In John Boyle’s case, Jenkins’ focus was on working with the senior team of one of Boyle’s €1 billion-turnover companies over a six-month period, which led to increased profits of 137 per cent over natural growth (the performance was measured by PriceWaterhouseCoopers). Boyle, who single-handedly built his business from scratch into one of the largest independent leisure businesses in Europe, sings Jenkins’ praise. ‘Simply put, Martin helped increase our profits dramatically and my executive team’s performance was transformed in the process.’

‘Martin provides an environment and approach which allows senior executives to gain insight into a wide variety of management issues. It is a valuable service,’ says Varney of Merlin, whose remarkable rise in profits made it one of Blackstone’s ‘trophy’ investments in its European portfolio.

 
THERE IS ALSO the small fact that Jenkins happens to occupy the number one spot in the sport psychologist rankings: Oxford Place trains a number of athletes, including Lewis Gordon Pugh, better known as the man who swam with icebergs in nothing but Speedos. An environmentalist and former maritime lawyer, Gordon Pugh sought out Jenkins to ‘condition’ his mind prior to becoming, in 2005, the first person to complete a long distance swim in the frozen waters of both the Arctic and Antarctic.

No fewer than 23 world records have been broken in three years by elite athletes who Jenkins has trained, contributing to numerous PhD theses which have documented the latest, cutting-edge performance techniques to the academic world. ‘We understand that elite athletes use hi-tech performance psychology to attain superior performance, and the same principles apply in business,’ he notes. Boxer Muhammad Ali, for one, had a mindset coach, Bundini Brown, who coined many of his most famous and intimidating lines, including the lengenday ‘float like a butterfly, sting like a bee.’
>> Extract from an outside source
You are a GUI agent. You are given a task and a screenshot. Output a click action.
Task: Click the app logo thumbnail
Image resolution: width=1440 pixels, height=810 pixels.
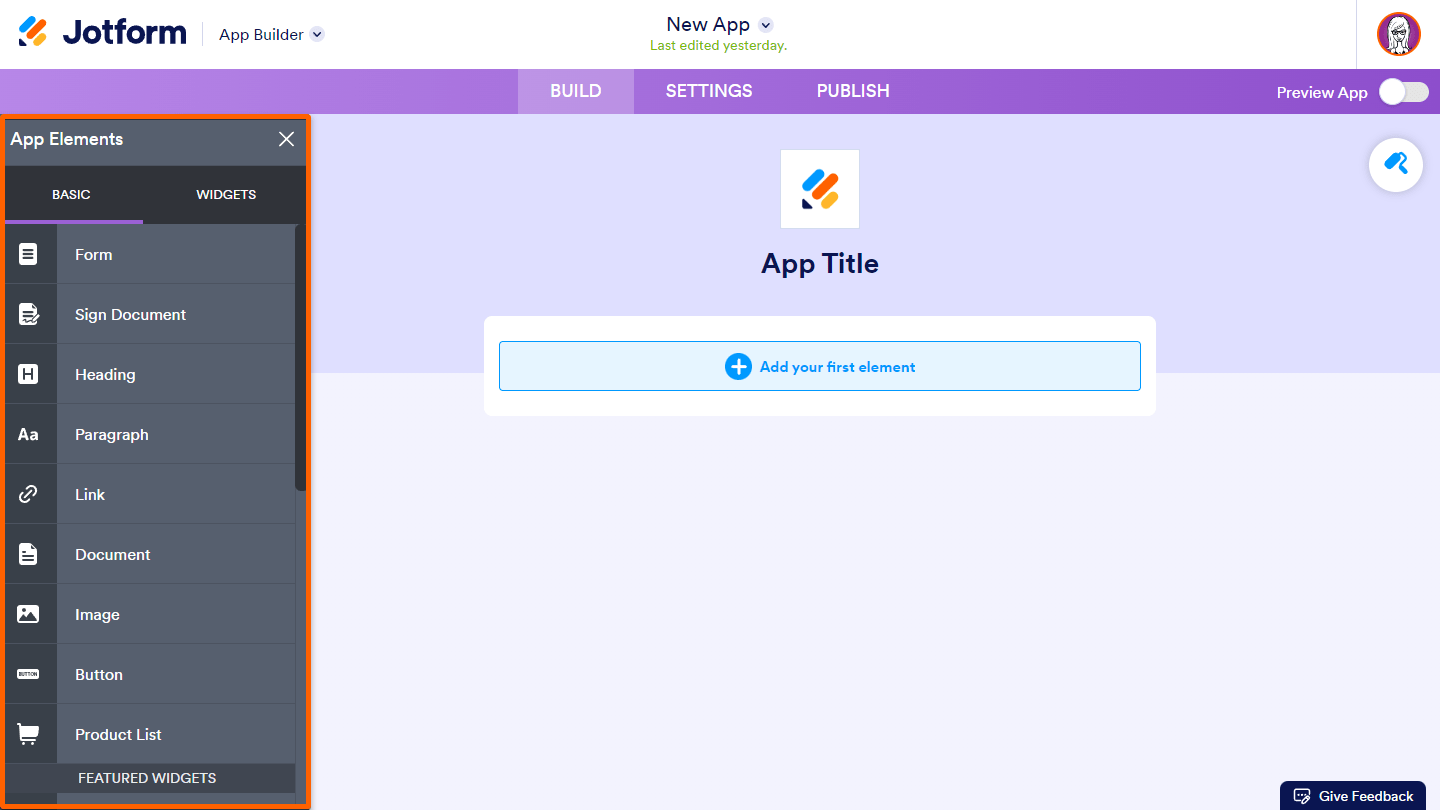[820, 189]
Nevertheless, it is Jenkins’ growing entrepreneurial client base — it reads like a Who’s Who of of global billionaire entrepreneurs, not to mention Sovereign Wealth Funds and investment managers — and their ever-louder praise of his work that is responsible for boosting the kudos of Oxford Place. The firm is hard at work in America, Europe, the UAE and Asia and, since the dislocation in the global financial markets in 2008, Oxford Place now finds itself supporting people in redefining their edge in the market and driving increased profitability in difficult market conditions.
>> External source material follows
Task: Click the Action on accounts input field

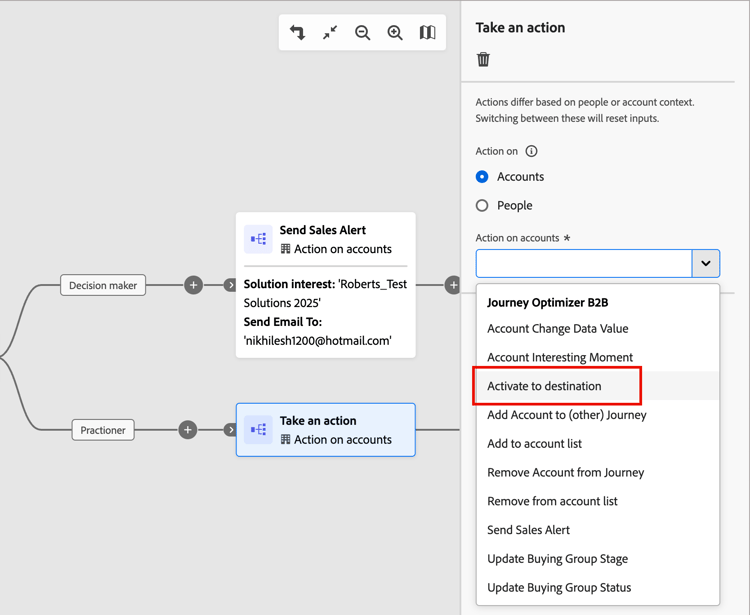Action: pos(584,264)
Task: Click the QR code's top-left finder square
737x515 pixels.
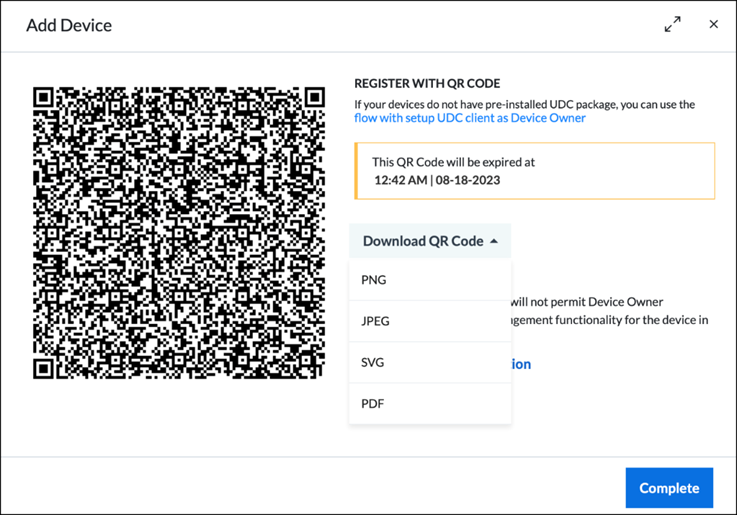Action: pos(43,97)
‘The markets are traumatic experiences to be involved in,’ says Jenkins. ‘Whenever a human being experiences a trauma they develop a coping strategy to deal with that trauma, and coping strategies usually become unconscious decisions that people make about the nature of the market. Most people trading or investing in the market, whether they’re short or long, have made an unconscious decision that they’re operating from which is usually impeding their professional performance.’

But again, this is easily fixed. ‘We help people to get a very clear understanding of what their edge is, what their areas of certainty or uncertainty are. We help people look at their emotional style, where they react to circumstances in the market, and their cognitive style, how they arrived at their decisions. We help people organise their minds efficiently for superior performance.’
 
 
‘MARTIN JENKINS IS one of the leading thinkers in performance psychology today and has a track record that is unrivalled across a range of human endeavours,’ says Dr Jo Cook of Cambridge University. ‘His work with super-successful entrepreneurs stands out from an academic perspective, not least because dealing with tricky, powerful, successful individuals is in itself both an art form and a science.’

An art form indeed. Jenkins has an extraordinary gift of making the complex very simple, going so far as speaking about ‘painting a masterpiece with one’s attention’. Thanks to him, sharp-minded financiers over time enjoy vastly healthier returns on the hours they put in at work. How far we’ve come from the days, a hundred years ago, when Freud first posited our being ‘a puppet in the hands of our unconscious’.